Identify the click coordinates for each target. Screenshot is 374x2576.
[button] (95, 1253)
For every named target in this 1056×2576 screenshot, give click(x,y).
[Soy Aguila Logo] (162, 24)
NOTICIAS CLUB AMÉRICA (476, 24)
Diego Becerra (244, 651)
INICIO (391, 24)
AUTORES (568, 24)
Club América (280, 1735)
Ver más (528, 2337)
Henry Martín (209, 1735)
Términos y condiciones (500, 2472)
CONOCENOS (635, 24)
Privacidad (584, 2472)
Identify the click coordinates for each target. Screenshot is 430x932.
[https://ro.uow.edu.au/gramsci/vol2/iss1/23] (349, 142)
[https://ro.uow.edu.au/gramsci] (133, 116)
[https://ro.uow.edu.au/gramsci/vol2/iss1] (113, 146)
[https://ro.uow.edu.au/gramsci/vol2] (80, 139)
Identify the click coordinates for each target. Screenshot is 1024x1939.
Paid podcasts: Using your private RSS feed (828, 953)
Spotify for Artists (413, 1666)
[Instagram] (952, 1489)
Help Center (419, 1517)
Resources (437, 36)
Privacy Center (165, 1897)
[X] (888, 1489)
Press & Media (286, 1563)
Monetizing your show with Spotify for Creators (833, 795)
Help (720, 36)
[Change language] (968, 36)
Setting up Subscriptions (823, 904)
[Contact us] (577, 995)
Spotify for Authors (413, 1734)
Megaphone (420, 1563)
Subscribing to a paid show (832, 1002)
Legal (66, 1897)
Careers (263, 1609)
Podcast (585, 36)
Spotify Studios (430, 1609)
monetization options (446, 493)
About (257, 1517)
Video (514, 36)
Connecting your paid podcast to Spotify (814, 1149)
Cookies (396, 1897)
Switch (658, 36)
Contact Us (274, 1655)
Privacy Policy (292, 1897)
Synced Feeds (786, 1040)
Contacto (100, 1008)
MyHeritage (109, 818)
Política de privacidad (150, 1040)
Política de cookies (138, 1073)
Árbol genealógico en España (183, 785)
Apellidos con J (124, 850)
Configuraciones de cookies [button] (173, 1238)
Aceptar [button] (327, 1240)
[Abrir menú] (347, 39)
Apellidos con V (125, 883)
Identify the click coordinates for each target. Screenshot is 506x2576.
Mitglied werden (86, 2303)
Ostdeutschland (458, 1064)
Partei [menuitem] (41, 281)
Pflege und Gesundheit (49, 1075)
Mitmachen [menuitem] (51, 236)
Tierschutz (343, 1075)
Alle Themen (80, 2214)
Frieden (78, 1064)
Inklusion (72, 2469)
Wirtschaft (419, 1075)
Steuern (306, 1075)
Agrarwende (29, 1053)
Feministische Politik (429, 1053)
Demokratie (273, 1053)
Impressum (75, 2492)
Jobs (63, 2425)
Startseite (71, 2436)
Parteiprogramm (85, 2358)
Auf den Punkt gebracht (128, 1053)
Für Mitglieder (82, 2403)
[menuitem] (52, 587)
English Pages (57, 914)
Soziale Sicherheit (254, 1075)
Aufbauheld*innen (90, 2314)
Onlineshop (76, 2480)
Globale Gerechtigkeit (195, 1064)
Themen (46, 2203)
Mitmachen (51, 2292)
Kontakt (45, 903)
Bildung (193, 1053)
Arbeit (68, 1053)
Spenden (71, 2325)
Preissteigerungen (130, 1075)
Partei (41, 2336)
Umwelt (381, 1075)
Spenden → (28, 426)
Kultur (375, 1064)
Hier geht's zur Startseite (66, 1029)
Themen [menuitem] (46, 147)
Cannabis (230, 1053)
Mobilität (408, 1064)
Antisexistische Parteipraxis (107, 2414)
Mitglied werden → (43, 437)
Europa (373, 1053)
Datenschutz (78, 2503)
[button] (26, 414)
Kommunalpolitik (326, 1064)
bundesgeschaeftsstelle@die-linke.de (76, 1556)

- PROBLEM
In the data above, find the line that contains "Careers (263, 1609)" and the line that contains "Aceptar [button] (327, 1240)". Repeat exactly those lines and every line between them, and only those.

- TASK SOLUTION
Careers (263, 1609)
Podcast (585, 36)
Spotify Studios (430, 1609)
monetization options (446, 493)
About (257, 1517)
Video (514, 36)
Connecting your paid podcast to Spotify (814, 1149)
Cookies (396, 1897)
Switch (658, 36)
Contact Us (274, 1655)
Privacy Policy (292, 1897)
Synced Feeds (786, 1040)
Contacto (100, 1008)
MyHeritage (109, 818)
Política de privacidad (150, 1040)
Política de cookies (138, 1073)
Árbol genealógico en España (183, 785)
Apellidos con J (124, 850)
Configuraciones de cookies [button] (173, 1238)
Aceptar [button] (327, 1240)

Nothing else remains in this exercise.